Ma Note : ★★★★★★★★★★
Mon Avis :
Eugénie de Montijo...avec Joséphine la Créole et Marie-Louise l'Autrichienne, Eugénie l'Espagnole fut l'une des trois impératrices des Français. La troisième. La dernière. Les deux premières furent les épouses successives de Napoléon Ier. Eugénie, née en 1826, devait devenir, en 1853, l'épouse de Napoléon III, nouvel Empereur des Français et éphémère prince-président de la non moins éphémère Seconde République. Fille d'un partisan de Napoléon Ier, don Cipriano de Guzman y Palafox, la jeune Eugénie, dont le sang chaud des Espagnoles bout dans les veines, sera élevée, avec sa soeur Francesca, affectueusement surnommée Paca, entre l'Espagne et la France, où elle découvre le monde parisien brillant ce début de XIXème siècle. La France bouge...depuis la Révolution, un Empereur et des rois se sont succédés à sa tête dans des spasmes politiques de plus en plus violents. Les derniers Bourbons sont tombés en 1830, à la suite des Trois-Glorieuses. En 1848, c'est la Monarchie de Juillet qui succombe à la fièvre révolutionnaire...Les Orléans quittent le navire, la République, la seconde -la première ayant été proclamée à la suite de la victoire de Valmy en 1792-, pointe le bout de son nez. Son président peut prêter à sourire : il est un neveu de Napoléon Ier par son père. Par sa mère, la flamboyante et peu fidèle reine Hortense, il est le petit-fils de la fameuse Joséphine...Louis-Napoléon, enfermé au fort de Ham en Picardie, exilé plusieurs fois, revient en triomphateur. Prince libéral, il ne va pourtant pas hésiter à renverser rapidement la Seconde République pour rétablir l'Empire, cet Empire voulu par son oncle et qui avait chuté avec lui sur le grand escalier du château de Fontainebleau en 1815. Louis-Napoléon deviendra Napoléon III.

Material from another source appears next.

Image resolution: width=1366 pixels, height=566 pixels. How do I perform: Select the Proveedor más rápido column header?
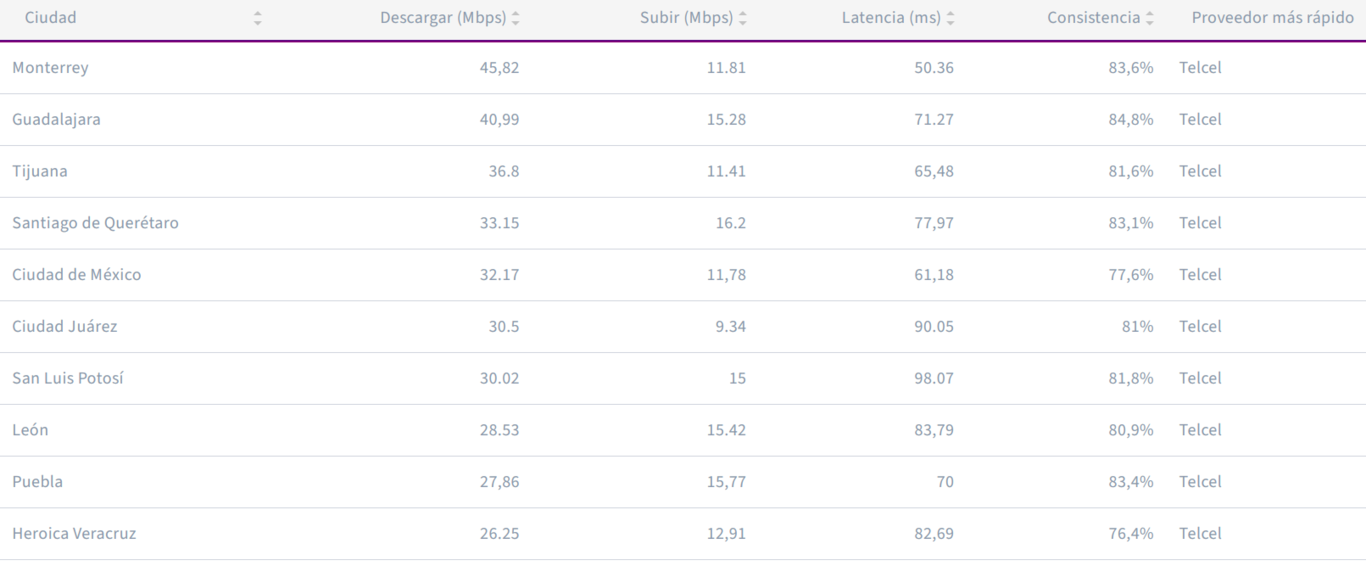[x=1272, y=18]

Pour le moment, il est amoureux d'une belle Anglaise qui a financé sa campagne électorale, Miss Howard...Mais le prince-président ne s'embarrasse pas de fidélité et, bien vite, il remarque cette jolie Espagnole, promenée de salons en salons par sa mère, Manuela. Eugénie est alors connue sous le nom de comtesse de Teba. Jolie, elle l'est. Cheveux plutôt clairs pour une Andalouse, grands yeux bleus, teint de porcelaine. Elle a tout pour séduire un homme comme Louis-Napoléon. Elle est née le 5 mai 1826...Cinq ans plus tôt, jour pour jour, mourrait à Sainte-Hélène, oublié de tous, Napoléon Ier, dont les cendres seront transferées aux Invalides sous Louis-Philippe. Une voyante avait prédit à Eugénie que sa seule date de naissance serait tout un programme et aurait une influence non négligeable sur sa vie future. Eugénie, encore enfant, éveillée à la culture par des hommes savants, comme Mérimée ou M. Beyle plus connu sous son nom de plume de Stendhal, ne sait pas encore qu'elle épousera le neveu du vainqueur d'Austerlitz.Portrait officiel de l'impératrice Eugénie par Franz Xaver Winterhalter (XIXème siècle)

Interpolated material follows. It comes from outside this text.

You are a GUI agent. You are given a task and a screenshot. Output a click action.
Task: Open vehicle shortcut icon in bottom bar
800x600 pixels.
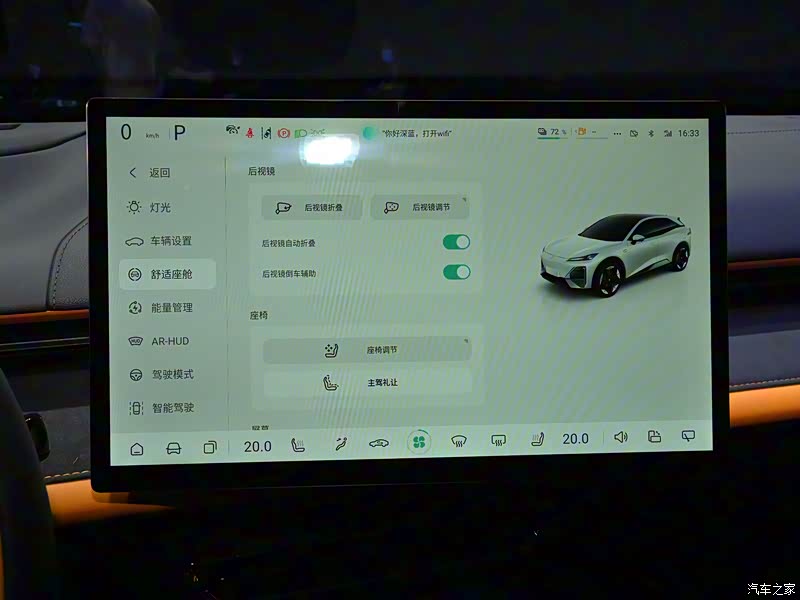coord(173,448)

Ce sera fait le 30 janvier 1853. Eugénie a vingt-sept ans. Un âge relativement avancé, pour l'époque, pour se marier. L'Espagnole, comme avant elle les Autrichiennes, ne sera pas épargnée. On se gaussera d'elle, on sera jaloux de sa beauté, on la critiquera parce qu'elle n'est pas française mais aussi parce qu'elle ne s'embarrasse pas d'hypocrisie et de faux-semblants...On ne l'aimera pas parce qu'elle est de si petite naissance, en oubliant que les Bonaparte ne sont finalement, eux aussi, que des parvenus...
De fait, comme Marie-Louise, en son temps, qui fut si injustement critiquée, Eugénie va devoir essuyer les sarcasmes des courtisans mais aussi des journalistes qui, en ce milieu de siècle, n'hésitent plus à railler les grands dans leurs journaux...Et elle a presque disparu dans les limbes de l'Histoire alors que cette femme à la longévité exceptionnelle n'a disparu qu'en...1920, c'est-à-dire, il y'a à peine...94 ans !!
Et pourtant, Eugénie fut une femme exceptionnelle, pas épargnée par la vie, mais qui sut tenir une cour flamboyante, érudite, dans la veine de cette cour de l'Ancien Régime que tous les souverains du XIXème siècle cherchèrent à singer. Eugénie était belle mais n'avait pas oublié d'être intelligente. Elle fut le joyau de la cour de son mari, elle aima Napoléon III malgré leur écart d'âge et malgré ses infidélités -souvenons-nous de la Castiglione-, lui donna un fils unique, le Prince Impérial, qui, comme l'Aiglon, le malheureux enfant de Napoléon Ier et Marie-Louise, fut foudroyé dans la fleur de l'âge -vingt-deux ans à peine...
Après avoir connu les ors des Tuileries, de l'Elysée et de Compiègne, où elle organisa, avec son époux, les fameuses séries, Eugénie connaîtra, après la défaite de Sedan et la proclamation de la République, en 1870, l'amertume de l'exil en Angleterre, où elle put encore accompagner son époux vers la mort -Napoléon III meurt, en 1873, des suites d'une opération d'un calcul dans la vessie, à l'âge de 64 ans, à Chislehurst, en Angleterre, sans avoir revu la France.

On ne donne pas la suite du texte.